Comienza recordando el episodio bíblico de Jacob y las ovejas, en el que mediante una estratagema visual —poner ramas manchadas frente a los rebaños en celo— logra que las crías salgan con determinadas características. Luego menciona un fenómeno natural: las perdices que, según la tradición, adoptan el color blanco en las montañas nevadas, como si su aspecto se viera influido por el entorno. Ambos casos apuntan a una fuerza plástica de la imaginación o del entorno, capaz de modificar el cuerpo.

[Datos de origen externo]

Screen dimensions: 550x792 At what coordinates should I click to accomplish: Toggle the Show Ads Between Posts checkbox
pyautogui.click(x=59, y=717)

A continuación, Montaigne narra un hecho ocurrido en su propia casa: un gato fijó su mirada en un pájaro en lo alto de un árbol, y tras unos instantes, el pájaro cayó como fulminado entre las patas del felino. No sabe si fue por efecto del miedo o por una especie de poder magnético que atribuye al gato. De forma parecida, trae la anécdota de un halconero que apostaba que podía hacer caer a un milano del cielo sólo con la fuerza de su mirada, y que ganaba dicha apuesta. Aunque reconoce que no puede dar fe de todos estos hechos, no por eso los rechaza: lo importante, afirma, no es su veracidad factual, sino su verosimilitud y la enseñanza que puede extraerse de ellos.
Aquí Montaigne distingue su método: no pretende escribir historia en el sentido tradicional, es decir, relatar lo que ha sucedido, sino explorar lo que puede suceder —y en esto se asemeja más a un filósofo que a un cronista. Dice claramente que aunque usa ejemplos tomados de fuentes diversas —lecturas, conversaciones, experiencias— no los modifica ni en sus detalles más insignificantes. En lo anecdótico no quiere exagerar; en lo doctrinal sí permite conjeturas razonables. Por eso no se escandaliza de recurrir a relatos fabulosos si son útiles para ilustrar las pasiones, costumbres o capacidades humanas.
Conclusión
Montaigne, en los capítulos XI al XX del Libro I, nos invita a mirar la condición humana sin máscaras ni certezas, con humildad y con humor. Frente a la muerte, el deseo, la enfermedad o el azar, no ofrece soluciones definitivas, sino una actitud: aprender a vivir con lo incierto, sin engañarnos sobre nuestras fuerzas ni sobre nuestra fragilidad. Su filosofía no busca elevarnos por sobre lo humano, sino reconciliarnos con lo que somos. En esa aceptación lúcida —a veces irónica, a veces conmovedora— se abre un espacio para la libertad interior.